House committee passes bill to create free website for Colorado high-court opinions

Update: Gov. Jared Polis signed HB 22-1091 into law on Friday, May 20.

By Jeffrey A. Roberts
CFOIC Executive Director

With civil court records now free to access online in Colorado, the state may soon also post the text of high-court opinions — going back to statehood — in a searchable format and at no cost to the public.

House Bill 22-1091, which passed the House Judiciary Committee on Tuesday, is similar to a bill that died along with many others during the early days of the COVID-19 pandemic in 2020. It would require the Colorado Judicial Department to make every published opinion of the Colorado Supreme Court and the Colorado Court of Appeals available on its website by Mar. 1, 2024.

“The premise is that the law should be freely and accurately available to everyone, lawyers and non-lawyers alike,” said Democratic Rep. Mike Weissman of Aurora, who introduced the bill with Republican Rep. Matt Soper of Delta.

State law currently only requires judicial opinions to be published in books, which can make research difficult for pro se litigants and others who can’t afford subscriptions to online legal databases such as LexisNexis, Westlaw and Bloomberg.

The judicial branch provides free website access to Colorado Supreme Court and Colorado Court of Appeals rulings back to 1998, and it recently started offering free online access to civil court records to people who sign up. Google Scholar’s database dates to 1950, Soper said, but it is missing many opinions from 1980 to 1998.

Weissman said “the public should have an official resource. The public should not have to get lucky with Google Scholar or Justia.”   

“To my mind, access to the laws of this state is critical part of having a fair and equitable justice system,” said attorney Thomas Neville during testimony. “The notion of secret law is anathema to our beliefs and our ideals as a nation.
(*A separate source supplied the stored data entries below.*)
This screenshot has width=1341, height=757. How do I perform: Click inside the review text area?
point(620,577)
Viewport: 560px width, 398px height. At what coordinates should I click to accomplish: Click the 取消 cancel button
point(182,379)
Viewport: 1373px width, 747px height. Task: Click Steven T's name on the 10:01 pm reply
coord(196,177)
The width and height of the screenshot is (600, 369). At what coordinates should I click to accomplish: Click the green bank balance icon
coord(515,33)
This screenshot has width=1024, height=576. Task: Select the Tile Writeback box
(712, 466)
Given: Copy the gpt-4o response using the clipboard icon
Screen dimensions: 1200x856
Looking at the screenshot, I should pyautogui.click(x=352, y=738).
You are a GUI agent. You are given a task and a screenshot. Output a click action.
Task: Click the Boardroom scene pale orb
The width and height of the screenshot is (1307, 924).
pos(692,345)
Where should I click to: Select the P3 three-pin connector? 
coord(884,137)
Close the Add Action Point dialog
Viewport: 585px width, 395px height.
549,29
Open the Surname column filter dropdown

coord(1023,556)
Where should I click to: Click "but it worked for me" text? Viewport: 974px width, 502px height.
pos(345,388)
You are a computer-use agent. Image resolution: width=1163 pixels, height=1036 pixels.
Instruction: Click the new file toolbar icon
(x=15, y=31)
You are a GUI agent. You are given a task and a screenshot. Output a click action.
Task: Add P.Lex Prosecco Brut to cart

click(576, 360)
And it is fundamentally unfair that access to the common law is gated behind a paywall.”

Soper talked about the history of published legal opinions, which he said were first made available in London and Edinburgh as handwritten documents in about 1250. By the 1470s, after the advent of the printing press, “one of the first things to be printed was the law reports, attributed to certain justices, allowing for the case law to develop and arguments to be made either for or against something.”

The development of the internet, Soper said, “was another landmark moment like the printing press … We should be able to have the full body, or corpus, of the case law for the state of Colorado online.”

Under HB 22-1091, which the judicial branch supports, only published opinions would be made available online. Published opinions are those that set binding legal precedent.

The measure, to be considered next by the House Appropriations Committee, is expected to cost $115,000 in FY 2022-23.

Soper and Weissman named the bill the “Justice Gregory Hobbs Public Access to Case Law Act” to honor former Colorado Supreme Court Justice Gregory Hobbs, who died in December.